Setup

OpenClaw Discord Bot Offline — How to Fix It

Fix an OpenClaw Discord bot that shows offline, won't respond, or keeps disconnecting.

Hex Written by Hex · Updated March 2026 · 10 min read

A Discord bot showing offline is usually a gateway problem, not a Discord problem. Here's how to diagnose it systematically and get back online.

Step 1: Check the Gateway is Running

openclaw gateway status

# Expected output:
# Gateway running | Uptime: 3d 14h | Connected channels: discord | LLM: ok

# If not running:
openclaw gateway start

# Check for errors on startup:
openclaw gateway start 2>&1 | tail -20

Step 2: Check Gateway Logs for Errors

openclaw gateway logs --tail 50

# Look for:
# - "Discord: connection failed" or "invalid token"
# - "LLM API error" or "401 Unauthorized"
# - "ECONNREFUSED" or network errors
# - Any stack traces or unhandled exceptions

Step 3: Verify Your Discord Bot Token

# Check when your bot was last online in Discord:
# Developer Portal → Your App → Bot → Token

# Regenerate the token if you suspect it was compromised:
# Developer Portal → Reset Token

# Update the token in OpenClaw config:
openclaw channel update discord --token YOUR_NEW_BOT_TOKEN
openclaw gateway restart

Step 4: Check Discord Bot Permissions and Intents

In the Discord Developer Portal, go to your bot → Bot settings:

  • Enable Message Content Intent — required for reading message text
  • Enable Server Members Intent if you use member-related features
  • Enable Presence Intent if needed

In your Discord server → Bot role → check permissions include: Read Messages, Send Messages, Read Message History, Use Application Commands.

Step 5: Test the LLM Connection

openclaw gateway status | grep llm

# If LLM shows error:
openclaw config get llm.apiKey
# Verify the key is set and not expired

# Test the LLM provider directly:
curl https://api.anthropic.com/v1/messages \
  -H "x-api-key: YOUR_KEY" \
  -H "Content-Type: application/json" \
  -d '{"model": "claude-3-haiku-20240307", "max_tokens": 10, "messages": [{"role": "user", "content": "hi"}]}'

Step 6: Set Up a Process Manager (Prevent Future Outages)

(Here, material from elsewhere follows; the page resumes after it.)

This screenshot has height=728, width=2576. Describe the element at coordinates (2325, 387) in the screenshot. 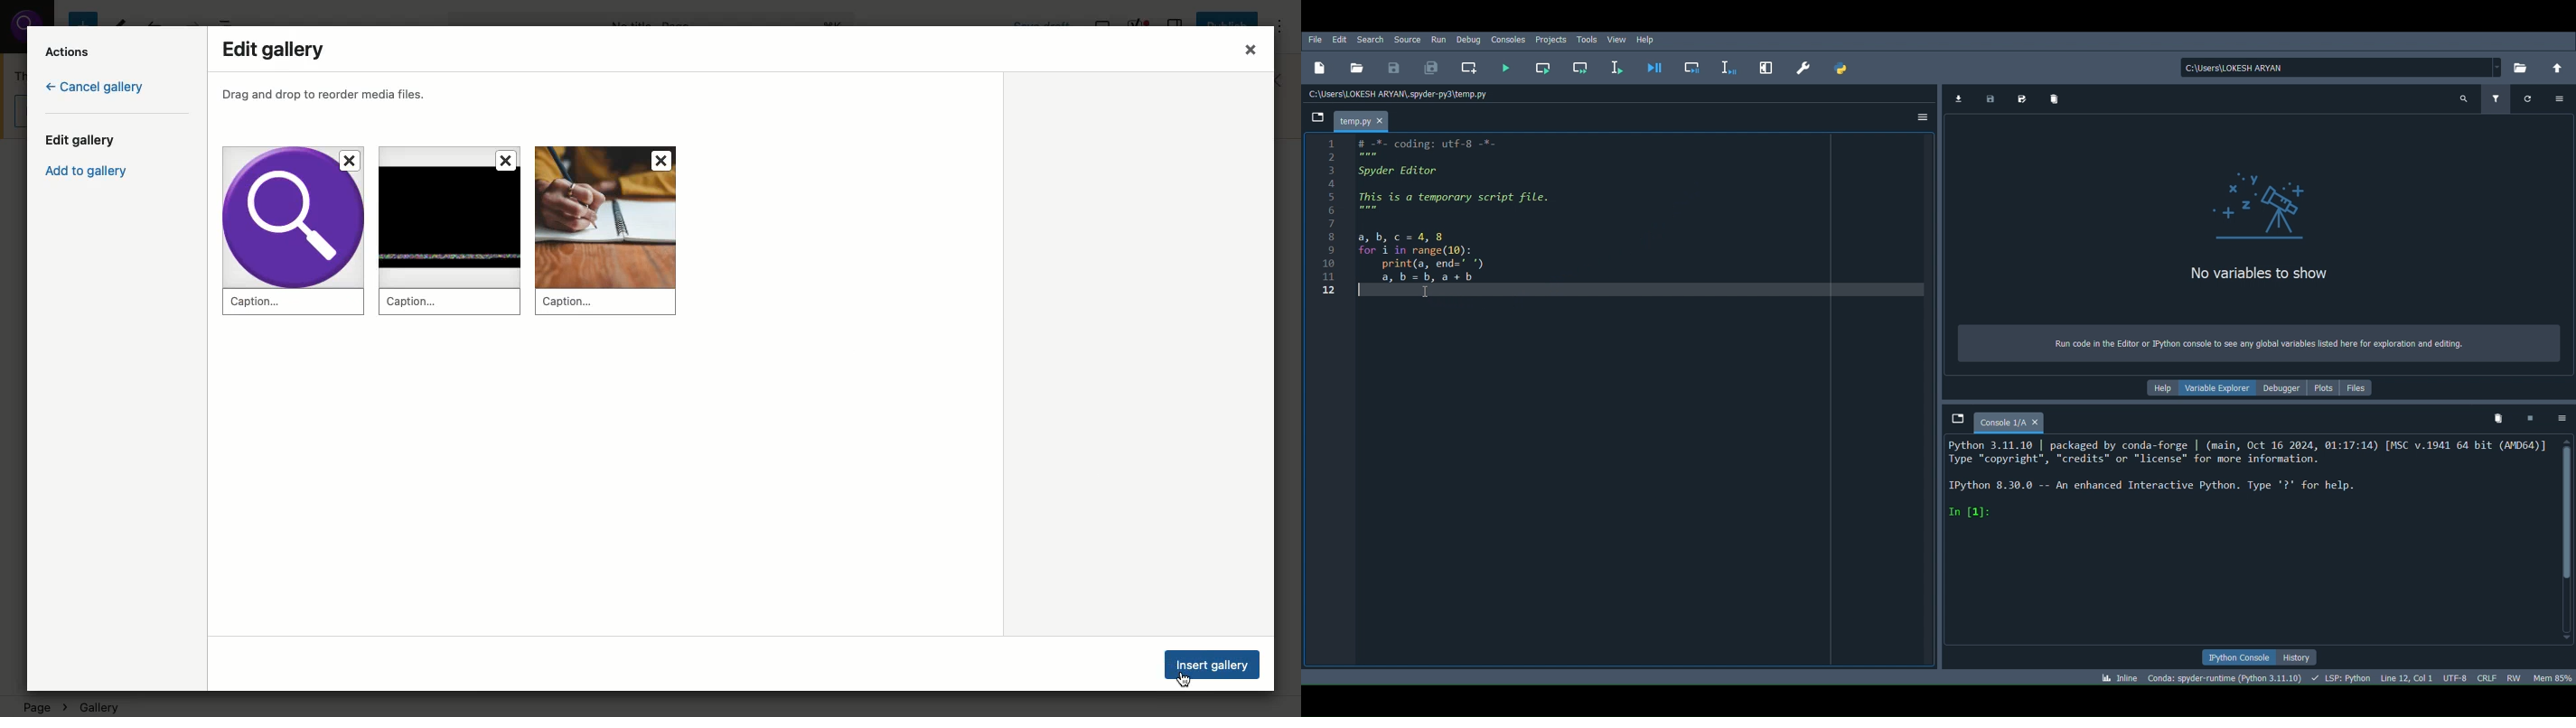

I see `Plots` at that location.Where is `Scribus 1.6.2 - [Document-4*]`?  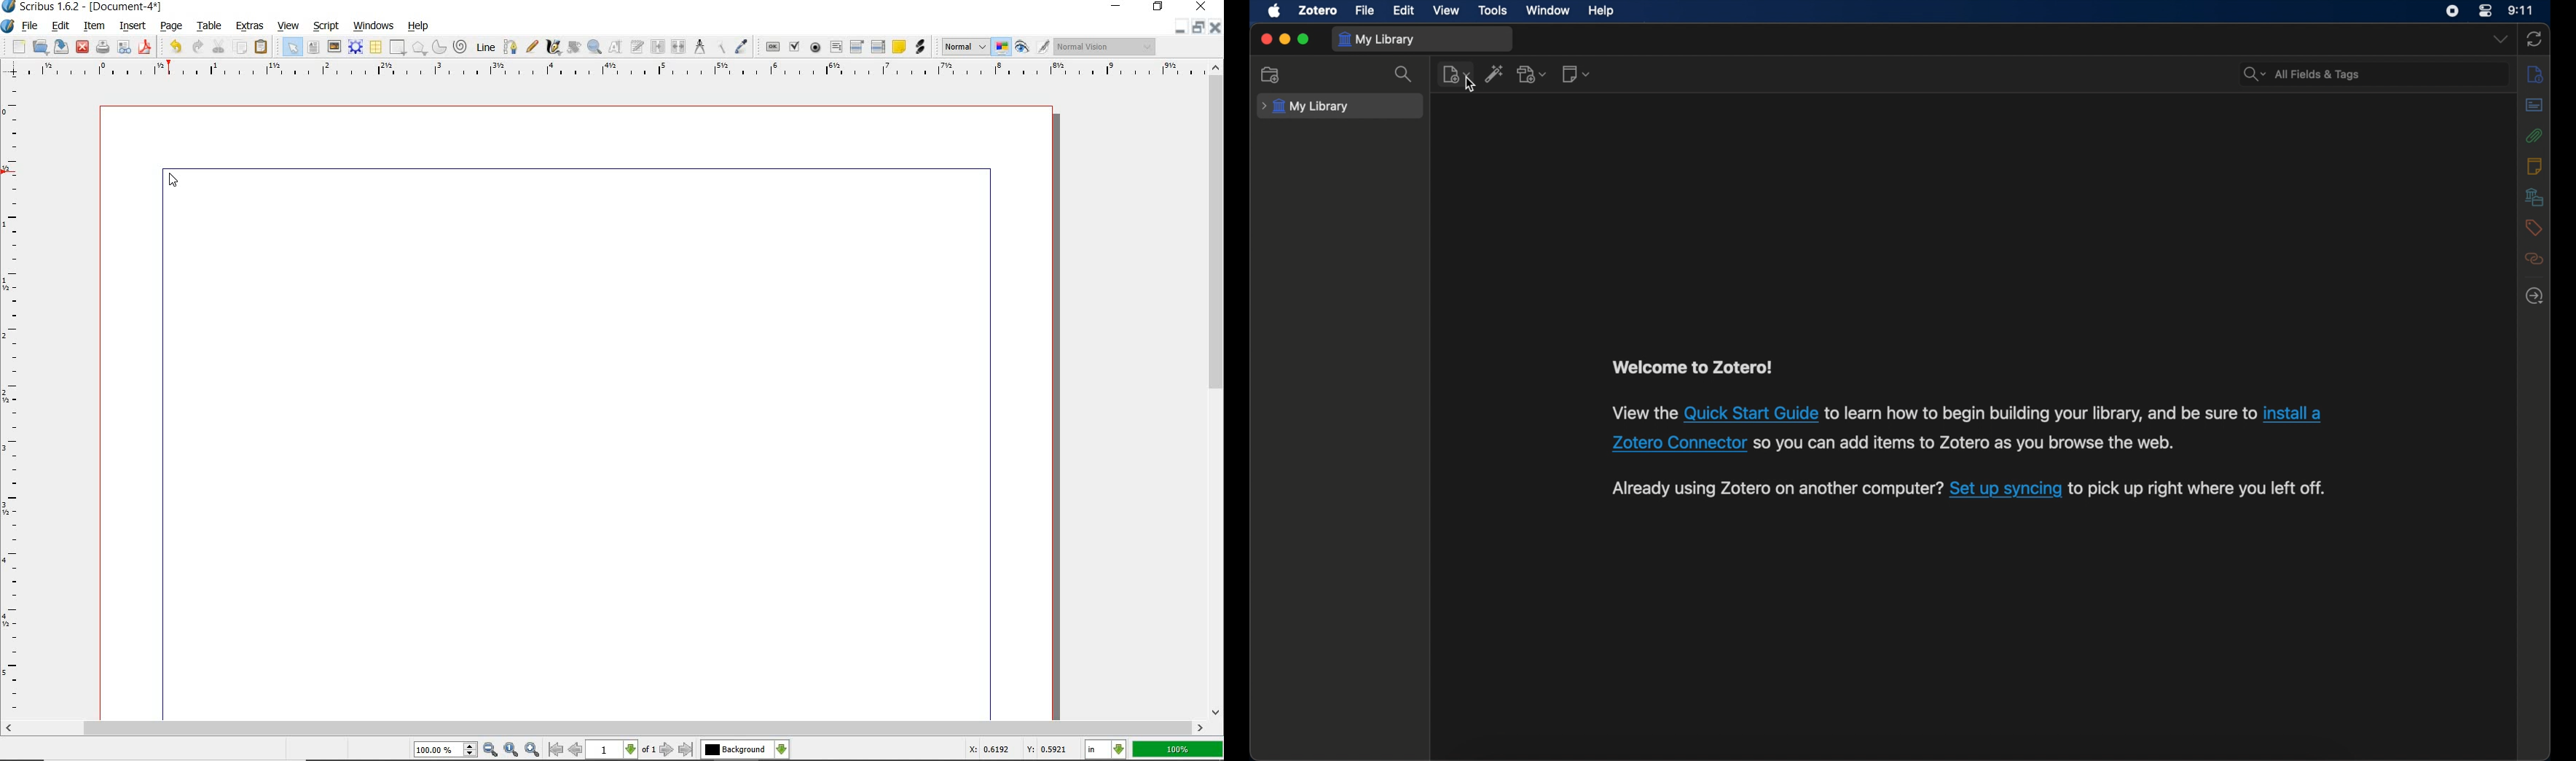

# Linux — systemd service:
sudo systemctl status openclaw  # check if service exists
openclaw gateway install-service  # install it if not
sudo systemctl enable openclaw
sudo systemctl start openclaw

# Or use pm2:
npm install -g pm2
pm2 start "openclaw gateway start" --name openclaw
pm2 save
pm2 startup  # configure to start on reboot

Step 7: Check Discord API Rate Limits

openclaw gateway logs --tail 100 | grep -i "rate limit"

# Discord rate limits:
# Global: 50 requests/second
# Per-channel: much lower
# If hit: the bot will reconnect automatically, usually within a few seconds

Step 8: Network and Firewall Check

# Test Discord API connectivity from your server:
curl -I https://discord.com/api/v10
# Should return HTTP 200 or 405

# Test WebSocket connectivity (Discord uses gateway.discord.gg):
curl -I https://gateway.discord.gg

# If blocked, check your VPS provider's network rules
# Some providers block certain outbound ports

For the complete Discord integration setup guide including slash commands and multi-server configurations, The OpenClaw Playbook covers it for $9.99.

Frequently Asked Questions

Why does my OpenClaw Discord bot keep going offline?

The most common causes are: the OpenClaw gateway stopped running (no process manager), your Discord bot token expired or was revoked, or a network issue between your server and Discord's API. Check the gateway status first.

My Discord bot is online but not responding — why?

This usually means the gateway is running but the LLM connection is broken (bad API key, rate limit, or provider outage). Or the bot has insufficient Discord permissions (missing message intent or read/send permissions in the channel).

How do I make my OpenClaw Discord bot stay online permanently?

Run the gateway as a systemd service (Linux) or LaunchAgent (Mac). Without a process manager, the gateway stops when your terminal closes or your machine restarts.

Can I run OpenClaw's Discord bot on a free VPS?

Yes — OpenClaw's resource requirements are modest. An Oracle Cloud free tier instance (1GB RAM, 1 vCPU) is enough to run a Discord bot reliably. Pair with pm2 or systemd to keep it running after restarts.